Inherent Vice (2014)
7/10
Even after 2 viewings, this is the Paul Thomas Anderson film I've struggled most with.
18 February 2015
I think Anderson is amazing, one of the few directors of our time who can touch film-makers like Kubrick. But while the film is full of wonderful camera-work, production design and performances, and there are some very funny scenes, I couldn't quite get my head around the thing. I get that's the point, and that while Thomas Pynchon's novel has the outer form of a detective story, it's not really about plot but about mood and playful mind-games, details and surreal moments. But somehow the lack of tonal focus made it hard for me to get lost in it's rhythms.

Feeling like a goofy comedy one minute, a subtle satiric elegy for a hippie age that was never quite as fun as we'd like to remember the next, and a story driven detective noir the next, I found myself not getting engaged in the way I kept wanting to.

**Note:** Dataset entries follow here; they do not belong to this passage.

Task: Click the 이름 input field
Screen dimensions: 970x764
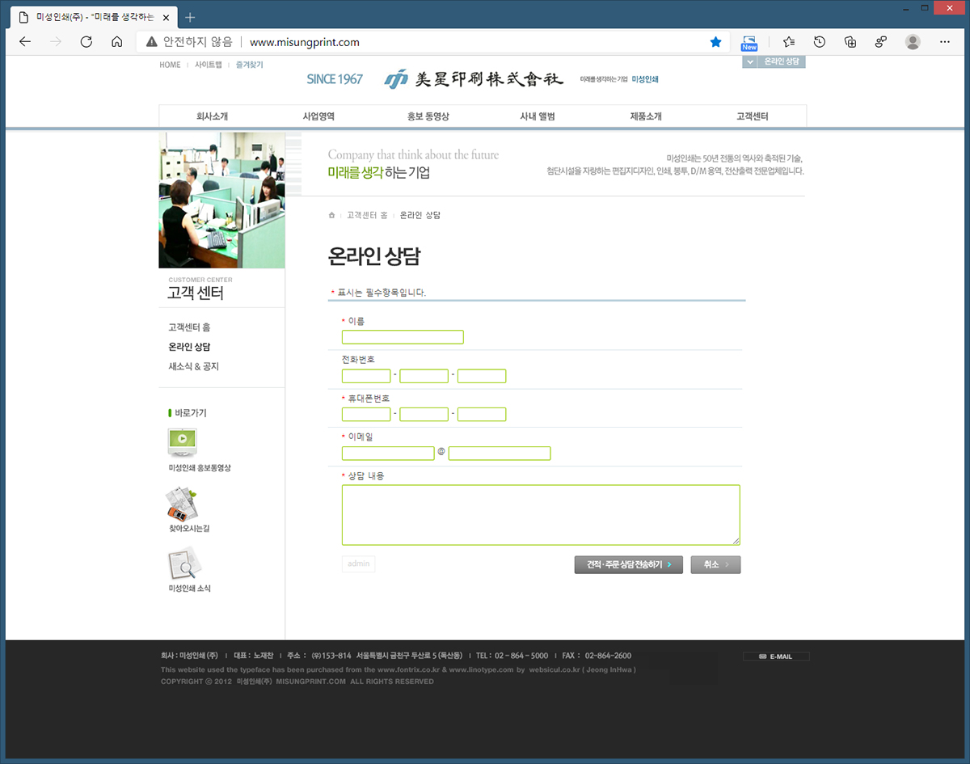Action: 403,337

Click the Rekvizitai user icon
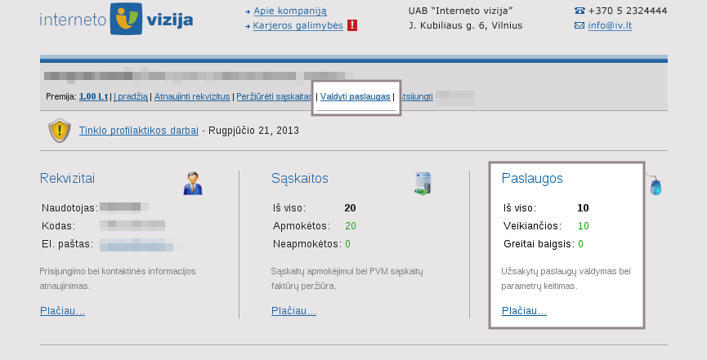pyautogui.click(x=193, y=184)
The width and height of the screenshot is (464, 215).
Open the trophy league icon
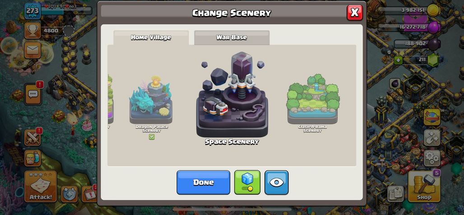(32, 30)
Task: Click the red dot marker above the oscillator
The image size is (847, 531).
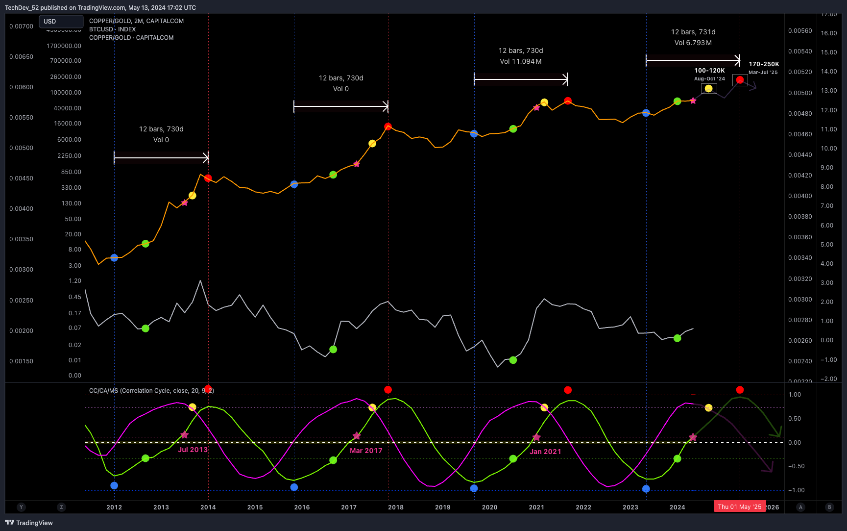Action: point(388,390)
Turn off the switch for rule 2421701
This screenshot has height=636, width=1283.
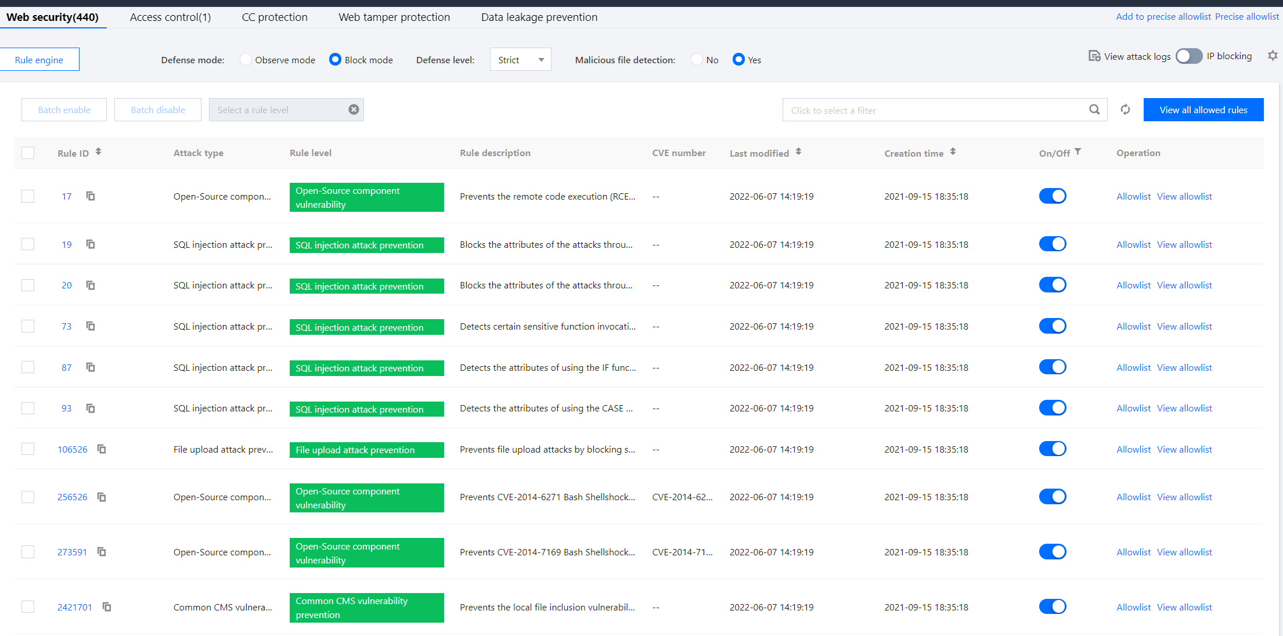tap(1053, 606)
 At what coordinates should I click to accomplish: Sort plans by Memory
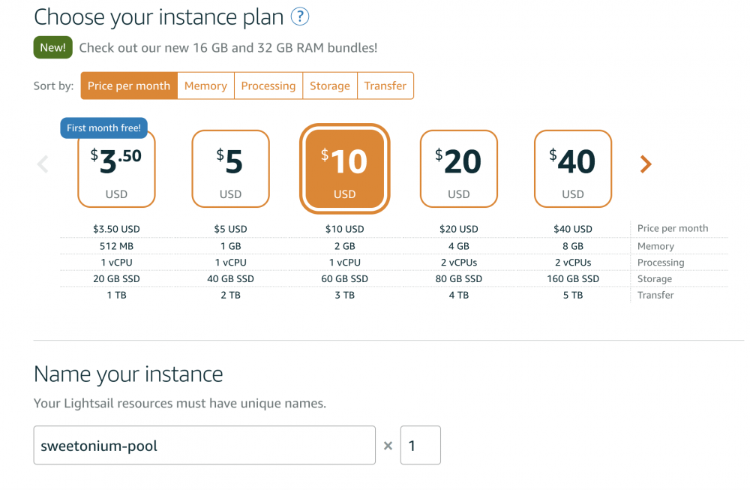(206, 86)
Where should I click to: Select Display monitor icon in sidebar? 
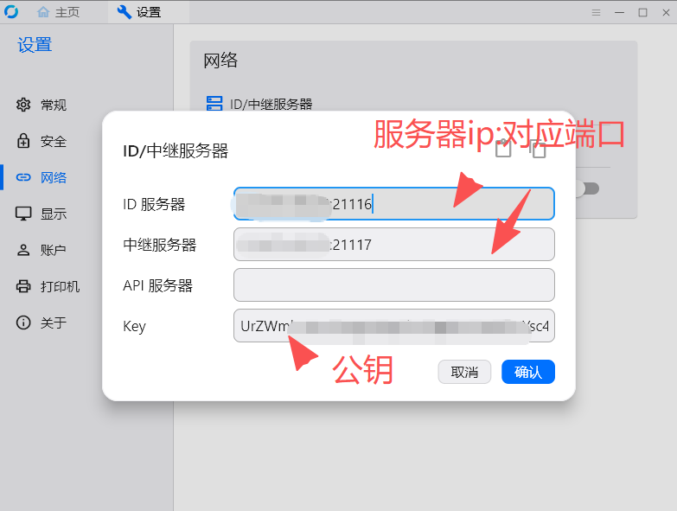[x=23, y=214]
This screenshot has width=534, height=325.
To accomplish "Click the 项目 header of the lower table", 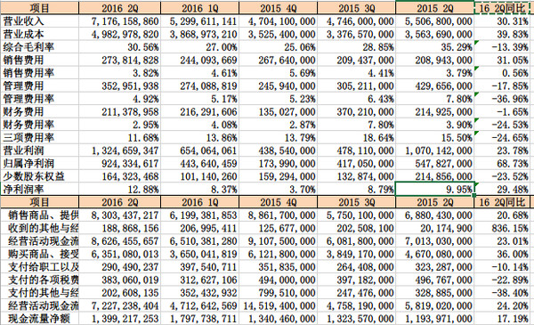I will coord(40,202).
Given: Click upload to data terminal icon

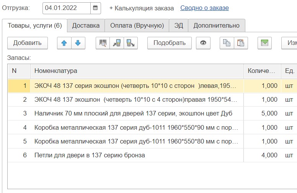Looking at the screenshot, I should (x=130, y=43).
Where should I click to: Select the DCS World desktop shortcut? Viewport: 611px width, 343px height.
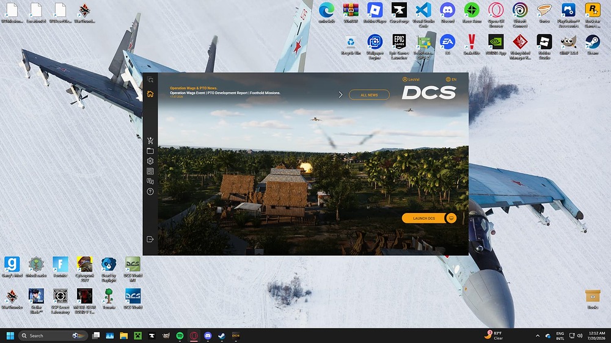133,298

Given the talents involved, my huge admiration for Anderson, and the generally great critical reaction, I'm open to the idea that I'm missing something. And there are a lot of moments that echo with me, from Josh Brolin's truly gonzo, but yet also somehow understated performance as an uptight, straight-laced cop who is a lot more complex and messed up then he'd like to admit, to the very long single take seduction scene between Joaquin Phoenix and Katherine Waterston that is uncomfortable, sexy, repellent, real, a fantasy and beautifully acted all at the same time.

It's certainly a film worth seeing, but for the first time with an Anderson film I felt locked on the outside looking in, feeling a little sheepish and a little dumb.